Marcelo Barros
Nessa
segunda feira, 24 de março, o mundo inteiro recordou o martírio de Oscar
Ranulfo Romero, o arcebispo de El Salvador, assassinado no meio da celebração
eucarística, em 1980, por sua luta em defesa dos índios, dos pobres e dos
perseguidos políticos pelas milícias paramilitares do seu país, na época,
protegidas e mesmo patrocinadas pelo governo.
Monsenhor
Romero era um bispo conservador. No entanto, ele viu famílias pobres serem
obrigadas a entregar sua terra ou casa a um proprietário rico. Viu pais de
família serem enterrados simplesmente por tentar defender seus direitos
humanos. Viu que padres como Rutílio Grande que defendiam os pobres eram
torturados e mortos. Então, Romero começou a levantar a sua voz em defesa do
povo oprimido. E passou a ser odiado pelas elites e pelos militares que as
defendiam. No dia 24 de março de 1980, quando celebrava a missa na capela de um
hospital, um atirador entrou na igreja e o alvejou no coração. O sangue de
Romero se misturou com o cálice da eucaristia, no qual se faria memória do
sangue de Jesus.
O
martírio de Romero teve uma repercussão enorme em todo o mundo. A situação de
El Salvador tornou-se um escândalo mundial e, poucos anos depois, o sistema
político foi renovado e o país conquistou a uma democracia mais justa.

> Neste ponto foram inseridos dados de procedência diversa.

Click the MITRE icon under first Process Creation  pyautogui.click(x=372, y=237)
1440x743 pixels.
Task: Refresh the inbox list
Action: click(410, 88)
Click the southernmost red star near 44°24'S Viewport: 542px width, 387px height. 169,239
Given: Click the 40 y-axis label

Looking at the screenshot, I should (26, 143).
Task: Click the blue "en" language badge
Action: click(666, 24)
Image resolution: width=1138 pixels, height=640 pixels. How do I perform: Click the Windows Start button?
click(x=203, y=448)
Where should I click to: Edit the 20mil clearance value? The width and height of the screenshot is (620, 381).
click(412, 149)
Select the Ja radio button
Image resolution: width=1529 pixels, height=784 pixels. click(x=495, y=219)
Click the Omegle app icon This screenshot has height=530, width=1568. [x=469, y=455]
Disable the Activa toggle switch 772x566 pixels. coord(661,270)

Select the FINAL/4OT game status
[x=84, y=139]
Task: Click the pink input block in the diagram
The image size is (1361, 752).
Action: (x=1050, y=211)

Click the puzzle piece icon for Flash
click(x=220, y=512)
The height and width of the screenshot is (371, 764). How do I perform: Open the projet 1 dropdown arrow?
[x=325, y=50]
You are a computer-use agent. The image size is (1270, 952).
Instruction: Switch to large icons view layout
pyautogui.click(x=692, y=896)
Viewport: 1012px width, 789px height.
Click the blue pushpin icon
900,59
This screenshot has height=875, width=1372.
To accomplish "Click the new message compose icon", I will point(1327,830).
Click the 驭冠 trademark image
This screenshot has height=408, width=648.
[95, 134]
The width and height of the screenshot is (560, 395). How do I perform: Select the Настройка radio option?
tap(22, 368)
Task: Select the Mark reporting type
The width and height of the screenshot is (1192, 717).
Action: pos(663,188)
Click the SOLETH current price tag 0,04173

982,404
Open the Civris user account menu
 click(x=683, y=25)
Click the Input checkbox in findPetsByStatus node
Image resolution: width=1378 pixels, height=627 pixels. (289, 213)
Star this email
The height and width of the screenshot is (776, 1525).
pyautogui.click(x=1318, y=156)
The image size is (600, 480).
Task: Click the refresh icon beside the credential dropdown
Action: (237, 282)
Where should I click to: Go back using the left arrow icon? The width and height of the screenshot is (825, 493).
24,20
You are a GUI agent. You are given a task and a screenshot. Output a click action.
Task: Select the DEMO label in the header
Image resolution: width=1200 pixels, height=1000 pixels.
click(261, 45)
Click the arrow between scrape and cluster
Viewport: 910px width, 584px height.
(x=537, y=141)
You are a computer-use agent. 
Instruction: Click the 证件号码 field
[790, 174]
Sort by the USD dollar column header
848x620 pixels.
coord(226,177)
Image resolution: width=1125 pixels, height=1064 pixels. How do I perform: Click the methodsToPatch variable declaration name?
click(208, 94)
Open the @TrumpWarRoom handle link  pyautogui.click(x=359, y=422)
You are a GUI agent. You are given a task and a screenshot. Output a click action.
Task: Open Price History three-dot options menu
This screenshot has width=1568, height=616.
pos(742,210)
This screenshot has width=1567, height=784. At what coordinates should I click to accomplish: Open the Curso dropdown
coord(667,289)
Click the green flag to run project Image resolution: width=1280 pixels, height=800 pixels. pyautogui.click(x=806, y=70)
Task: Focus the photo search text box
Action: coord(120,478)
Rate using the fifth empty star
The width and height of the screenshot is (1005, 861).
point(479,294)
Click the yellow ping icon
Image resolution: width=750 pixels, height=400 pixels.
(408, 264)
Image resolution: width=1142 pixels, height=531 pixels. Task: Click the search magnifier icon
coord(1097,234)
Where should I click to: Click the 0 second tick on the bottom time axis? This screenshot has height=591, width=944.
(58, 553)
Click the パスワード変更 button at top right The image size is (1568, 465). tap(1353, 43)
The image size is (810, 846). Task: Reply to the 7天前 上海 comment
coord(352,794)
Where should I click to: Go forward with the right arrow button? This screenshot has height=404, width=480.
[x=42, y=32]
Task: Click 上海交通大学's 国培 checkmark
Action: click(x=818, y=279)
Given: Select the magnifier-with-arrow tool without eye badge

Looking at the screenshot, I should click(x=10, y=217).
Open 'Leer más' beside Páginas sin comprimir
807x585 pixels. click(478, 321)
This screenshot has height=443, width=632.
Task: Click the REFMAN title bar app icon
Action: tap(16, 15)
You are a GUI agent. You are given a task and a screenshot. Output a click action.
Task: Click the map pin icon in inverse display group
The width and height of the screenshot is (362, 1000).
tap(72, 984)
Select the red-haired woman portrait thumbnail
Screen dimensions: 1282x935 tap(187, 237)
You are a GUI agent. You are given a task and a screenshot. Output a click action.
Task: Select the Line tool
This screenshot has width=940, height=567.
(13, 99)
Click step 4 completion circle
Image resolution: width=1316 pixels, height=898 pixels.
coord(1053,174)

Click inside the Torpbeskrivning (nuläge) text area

Atualmente, El Salvador acaba de ter eleições presidenciais. O povo escolheu como
presidente a Salvador Cerém, antigo militante de esquerda. A proposta do novo governo
é integrar-se na caminhada bolivariana de outros países do continente por uma
verdadeira independência frente ao império norte-americano e uma administração
política e econômica que acabe com a desigualdade social que ainda reina no
país.
Desde
o martírio de Monsenhor Romero, muitos se perguntaram se seria tarefa de um
bispo assumir de tal forma a função de defensor dos mais empobrecidos que, junto
com outros grupos, possa transformar a política de um país. Na época, na
América Latina, a maioria dos bispos e grupos de Igreja afirmavam que sim. Já
em 1968, em Medellín, os bispos latino-americanos escreveram: “É preciso que se
dê à Igreja o rosto de uma Igreja pobre e servidora dos mais pobres,
comprometida com a libertação de toda humanidade e de cada pessoa humana por
inteiro” (Med 5, 15).
Trinta
e três anos depois, a fisionomia da Igreja hierárquica tinha mudado. Mesmo se a
pobreza no mundo aumentou, as injustiças sociais se agravaram e a humanidade
estivesse precisando mais ainda de profetas, a Igreja hierárquica se tornou
mais centrada em si mesma. Foi então que, inesperadamente, o mundo e a Igreja
ganharam o papa Francisco. Como Romero, o papa Francisco é um homem simples que
se tornou bispo de Roma. Imediatamente, ele retomou o diálogo afetuoso com a
humanidade que, nos anos 60, o papa João XXIII tinha iniciado. Por seu modo de
ser, revelou que a ditadura do pensamento único não ajuda ninguém. Já no século
III, São Cipriano, bispo de Cartago, escreveu ao papa da época: “A unidade
abole a divisão, mas respeita as diferenças”.
Ao
estimular padres e bispos a irem às periferias e servirem de fato às
necessidades do povo, o papa deixou claro que o modelo de pastor que ele pensa
para a Igreja é Oscar Romero, assim como tantos outros mártires que, por sua
vida, testemunharam o amor de Deus à humanidade e especificamente às pessoas
sofredoras. Nesse ano, a celebração da memória do martírio de Oscar Romero ocorre
no clima de preparação para as celebrações pascais. Lembra que o testemunho de
doação da vida pode, a partir da solidariedade, transformar o mundo.
Marcelo
Barros, monge beneditino e teólogo católico é especializado em Bíblia e
assessor nacional do Centro Ecumênico de Estudos Bíblicos, das comunidades
eclesiais de base e de movimentos populares. É coordenador latino-americano da
ASETT (Associação Ecumênica de Teólogos/as do Terceiro Mundo) e autor de 45
livros publicados no Brasil e em outros países.